__Exercises__
[a] According to the text on business pricing and finance, why did churn and collection improve for the boutique marketing agency that switched to packaged retainers? Answer in one to three sentences.
[b] Extend the text on business pricing and finance from the point where it stops.

##### Text provided #####

Quick calc example, services business:
Day rate £600, direct labour cost £280, travel and supplies £40, variable selling costs £20. Contribution per day is £260. If fixed monthly overhead is £26,000, you need 100 billable days a month across the team.
For recurring revenue (SaaS or service retainers):
- CAC payback = CAC ÷ Monthly Gross Margin per customer
- LTV (simple) = Monthly Gross Margin × Average months retained
- Aim for CAC payback inside 12 months, preferably 6 to 9, unless you have strong funding and retention.
Completion check: if your contribution per unit does not cover fixed costs at a realistic volume, you have a pricing or cost problem, rather than a financing problem. Fix that first.
Pricing: Get Paid For The Value You Create
Underselling is the fastest way to need funding you should not need.
Three moves to test within 14 days:
- Reframe value and anchor higher: show outcomes, not inputs, then present a price that matches the result.
- Introduce a premium tier: add speed, priority, or extras. Even if few buy it, it lifts the middle tier.
- Bundle to raise effective price: package services or units so the average basket rises without shocking existing customers.
Micro example:
A boutique marketing agency moves from day rates to three packaged retainers. Average monthly fee increases from £2,200 to £3,100, churn drops because clients understand scope, collection improves because billing is on the first of the month by direct debit.
A Founder’s Offer Template
Use this one‑liner to align product, price, cost, and payback:
‘We deliver {specific outcome} for {target customer}, priced at £{price} per {unit or period}. It costs us £{direct cost} to serve, leaving £{contribution} contribution, which covers fixed costs of £{fixed} at {break‑even units} units. At a CAC of £{CAC}, payback is {months} months.’
Before scaling, it’s crucial to engage with potential customers to validate your offer and ensure there is real demand for your product or service.
If you can’t fill the braces with real numbers, that is your first finance task this week.
Signals And Data You Can Gather In A Few Hours
Internal first, then public.
Internal signals:
- Last 90 days revenue by line, top 10 customers, and any concentration above 20%.
- Debtor days, creditor days, inventory days and the five biggest unpaid invoices.
- Gross margin by product or service last month and last quarter.
- Payroll as a percent of revenue, split by delivery vs overhead.
- Cash in bank, undrawn facilities and committed outflows in the next 30 days.

##### Provided data #####

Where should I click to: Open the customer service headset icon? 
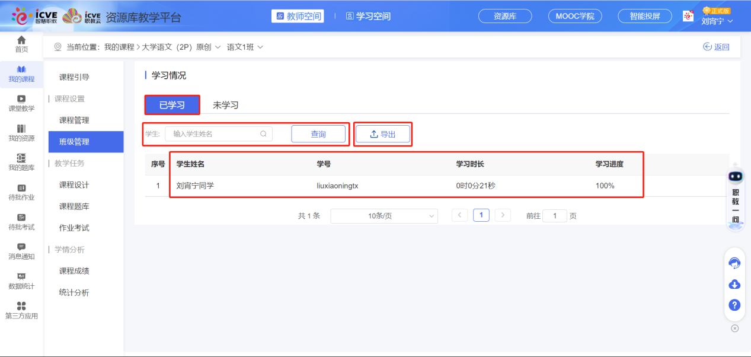[734, 263]
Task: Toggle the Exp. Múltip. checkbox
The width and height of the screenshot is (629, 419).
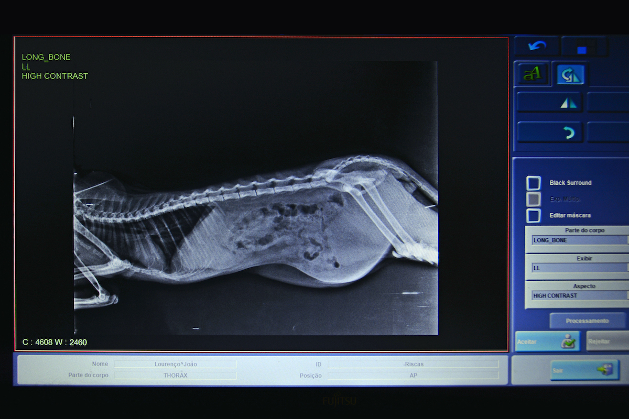Action: (x=534, y=199)
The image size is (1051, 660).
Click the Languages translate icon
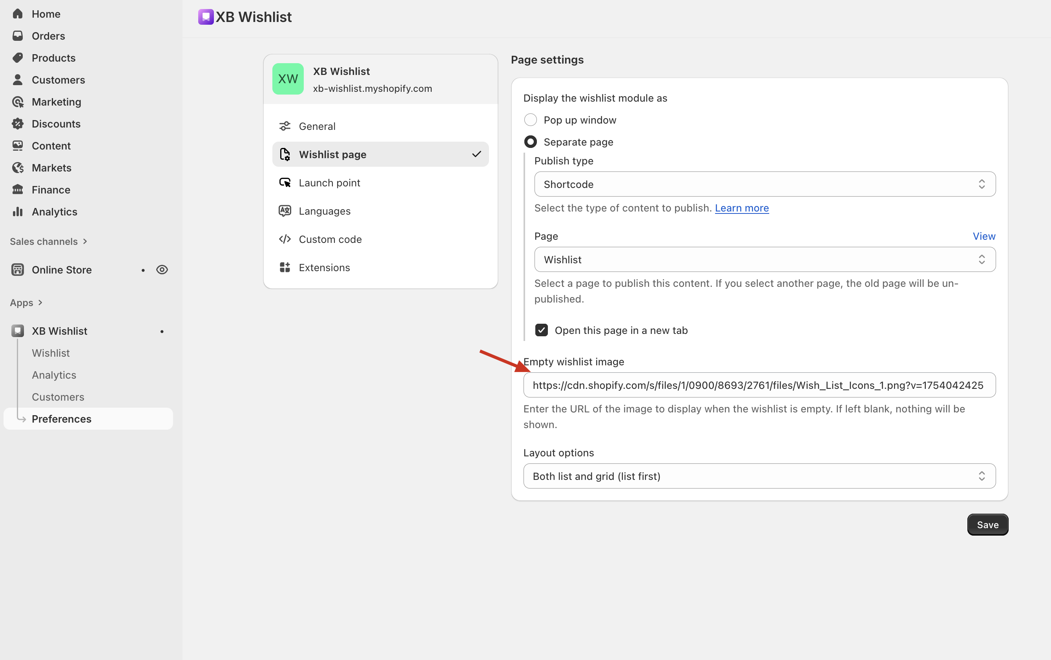tap(285, 211)
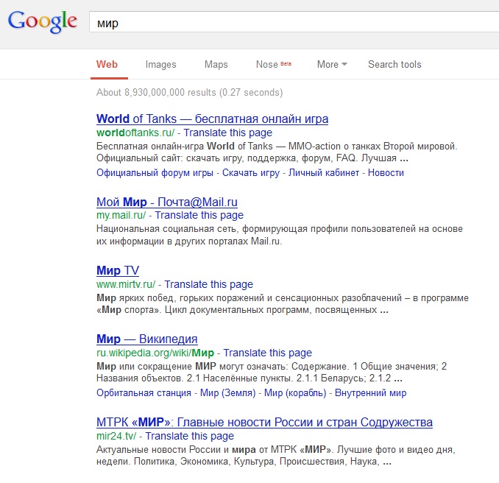Open МТРК «МИР» news result title
499x483 pixels.
264,422
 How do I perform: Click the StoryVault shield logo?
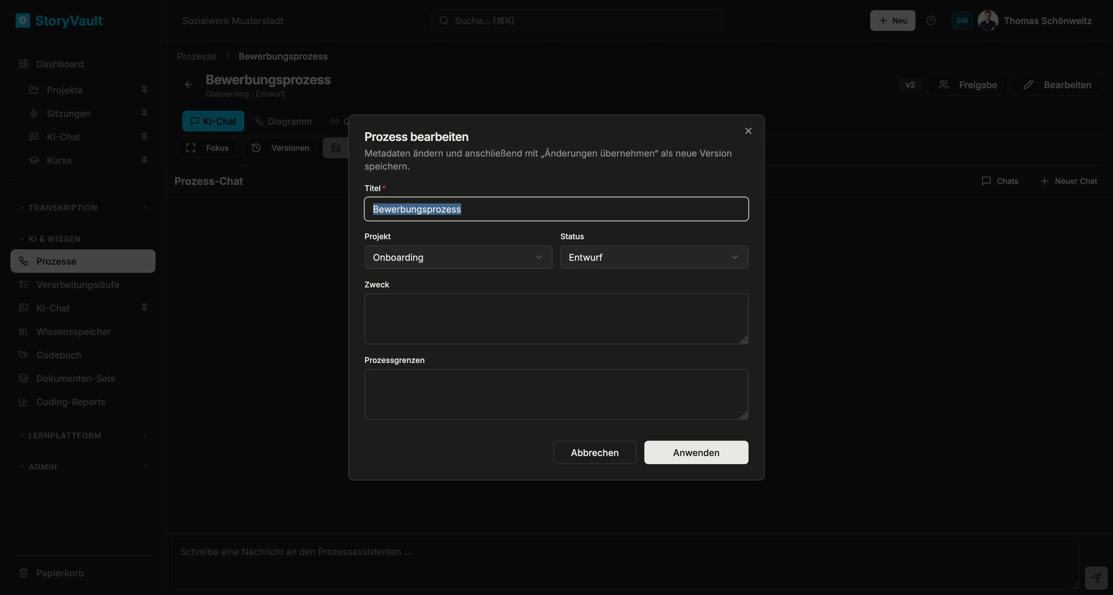22,20
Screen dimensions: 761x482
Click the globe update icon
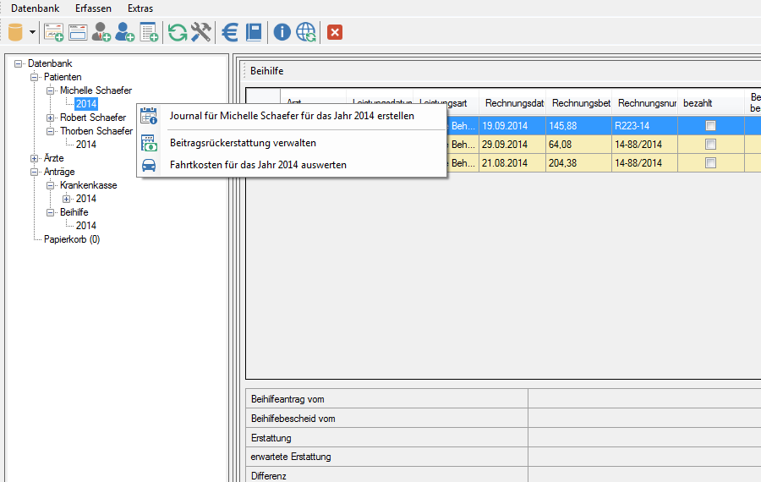[x=306, y=32]
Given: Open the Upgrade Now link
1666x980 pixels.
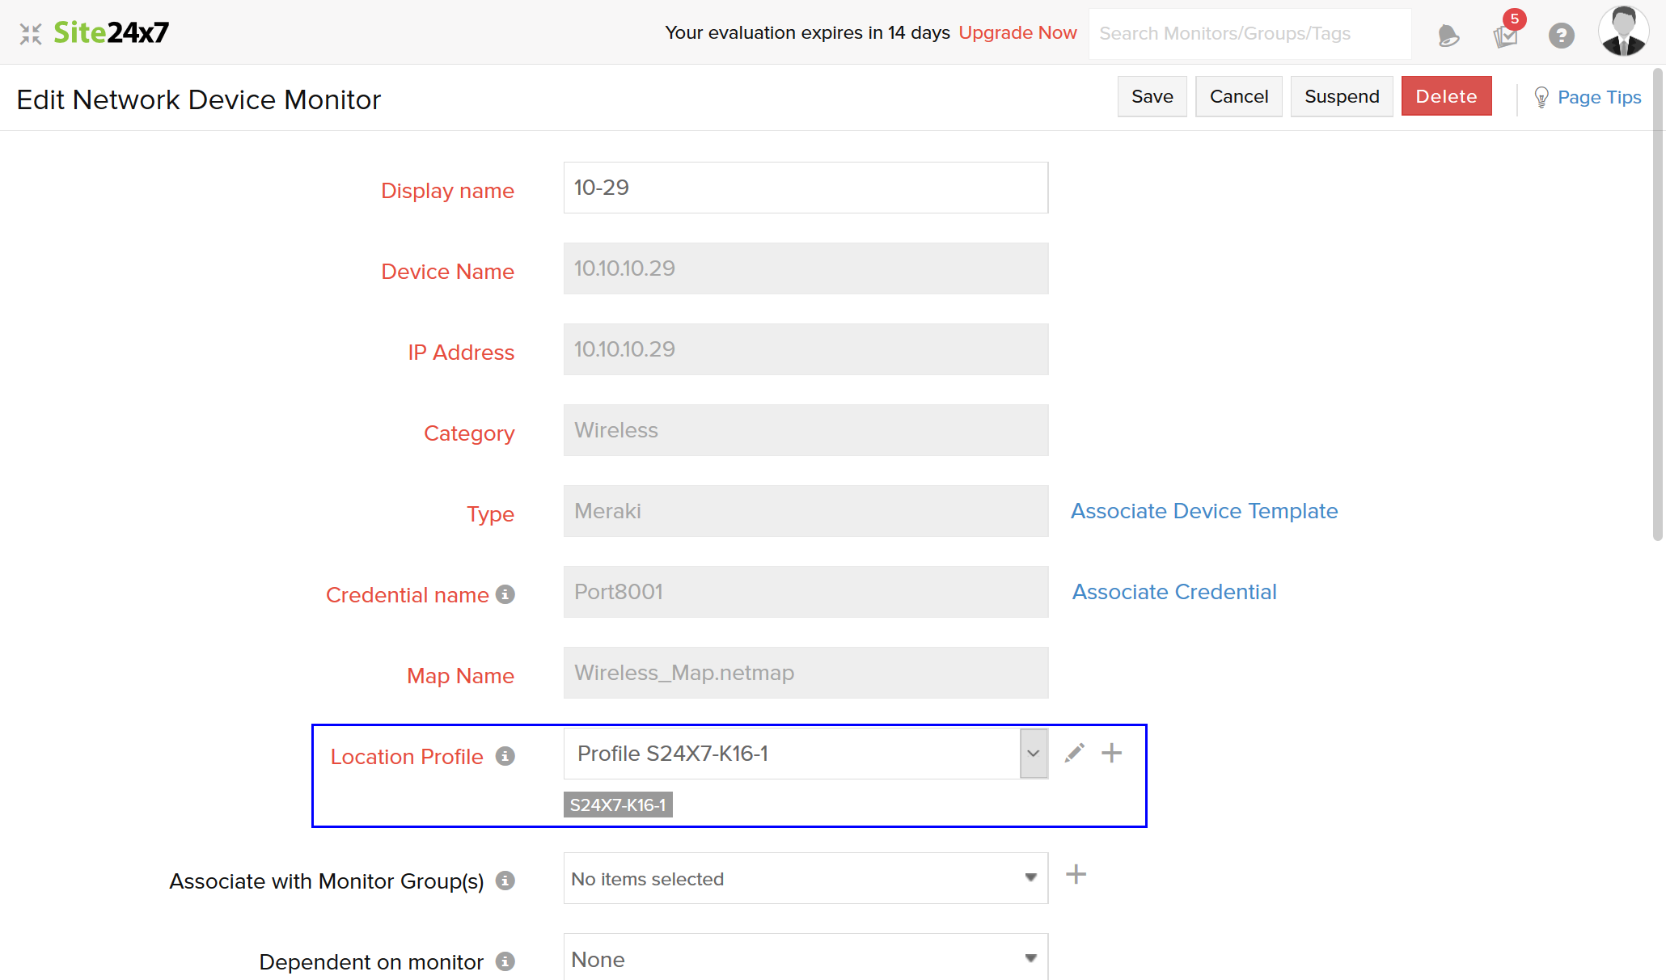Looking at the screenshot, I should 1017,33.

#####

__Answers per task__
[a] Churn dropped because clients understood the scope of the packaged retainers. Collection improved because billing was on the first of the month by direct debit.

[b]
Public signals:
- Competitor pricing from published pages or quotes.
- Supplier lead times and minimum order quantities.
- Typical funding terms from banks and alternative lenders in your sector.
- Sector‑specific payment norms, so you can set terms that will actually hold.
Turn these into one page. Decisions get easier when the data is simple and recent.
Validation Paths You Can Run In Days, Not Months
Avoid heroic plans. Run small, reversible tests.
- Price test: Offer 10 new prospects a 10% higher price with added value. Track win rate and objections.
- Collections sprint: 7 days of structured credit control calls and emails, twice a day on the top 10 invoices. Measure cash collected and adjust scripts.
- Payment method shift: Move recurring clients to direct debit. Aim for 70% coverage within 30 days.
- Inventory trim: Reduce order size on two SKUs with slow turns, increase on two fast movers. Measure stock‑outs and cash freed.
- Funding pre‑check: Apply for pre‑approval on one facility so you know your limit and price before you need it.
For more information, read our guide to building a financial plan for your business.
Choosing Funding Routes Without Regret
Funding is a tool, not a trophy. Match the route to the job, the payback and your risk tolerance. The choice between an overdraft, line of credit or traditional loan depends on your specific financial needs and circumstances. Consider whether you need the fixed terms of a traditional loan or the flexibility of a credit line or overdraft.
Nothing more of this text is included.